[Prompt 1] From the book reviews, return the passage starting with "The Bone Season" and going on through "Metal for me!".
[Prompt 2] In the book reviews, which other installment is The Adventure Zone: The Suffering Game said to be right up there with?

[Given text]
· · · · ·

The Bone Season by Samantha Shannon ⭐⭐- I kept my original rating because honestly I felt the same as I did years ago. It's worse than the updated version, but it's the core of the novel that needs changing. Props to this one at least for making Paige asexual. I do not want to see this book on ace book lists ever again.
The Adventure Zone: The Suffering Game by The McElroys and Carey Pietsch ⭐⭐⭐⭐⭐- One of the best installments so far. The art is AMAZING, I love the meta they're doing with Griffin and The Hunger, it was a little rushed and I'm bummed we aren't getting a full adaptation of The Stolen Century, but this is still right up there with Petals to the Metal for me!
The Hollow Places by T Kingfisher ⭐⭐⭐⭐ - T Kingfisher has never written a bad novel to me, but this one did take me longer than her others to really click. The audio narrator had some inflections that didn't work for my brain, but once they went through the door, things got Weird and picked up. These two made so many stupid decisions, but it still felt in character! Big Stan Pines energy coming from that uncle.

· · · · ·

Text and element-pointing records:

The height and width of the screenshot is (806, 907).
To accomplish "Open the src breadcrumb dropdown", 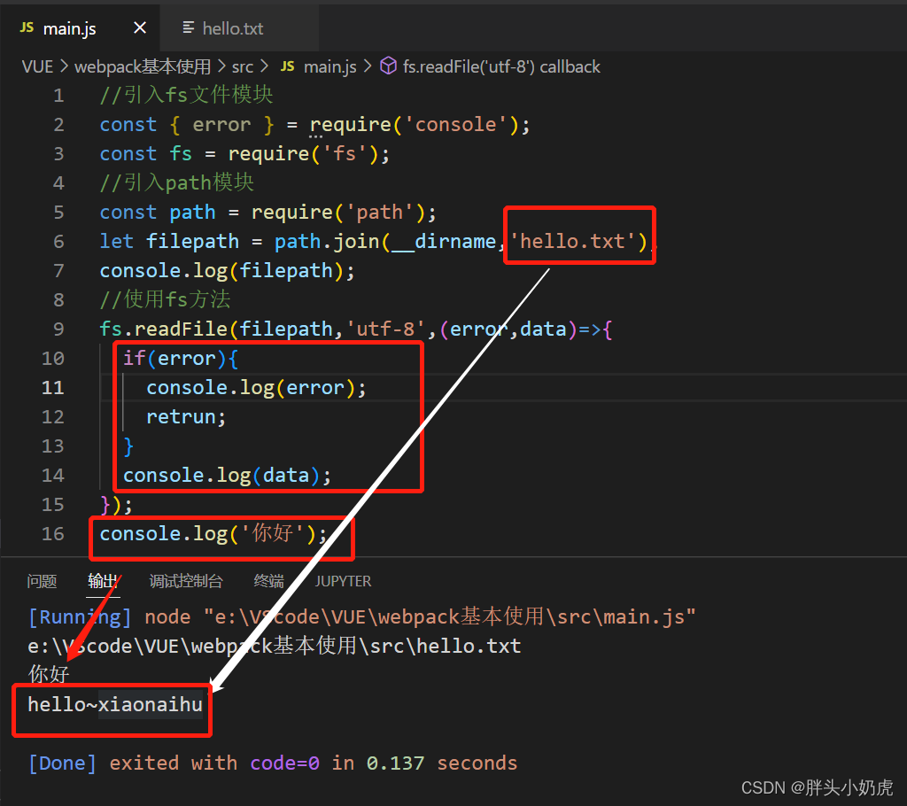I will (x=243, y=66).
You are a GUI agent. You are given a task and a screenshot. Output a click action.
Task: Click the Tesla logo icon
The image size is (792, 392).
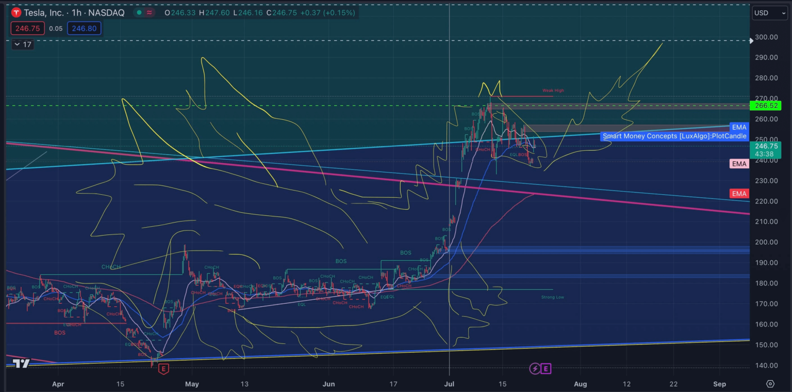(16, 13)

· · · · ·

[Written solution 1]
The Bone Season by Samantha Shannon ⭐⭐- I kept my original rating because honestly I felt the same as I did years ago. It's worse than the updated version, but it's the core of the novel that needs changing. Props to this one at least for making Paige asexual. I do not want to see this book on ace book lists ever again.
The Adventure Zone: The Suffering Game by The McElroys and Carey Pietsch ⭐⭐⭐⭐⭐- One of the best installments so far. The art is AMAZING, I love the meta they're doing with Griffin and The Hunger, it was a little rushed and I'm bummed we aren't getting a full adaptation of The Stolen Century, but this is still right up there with Petals to the Metal for me!

[Written solution 2] Petals to the Metal.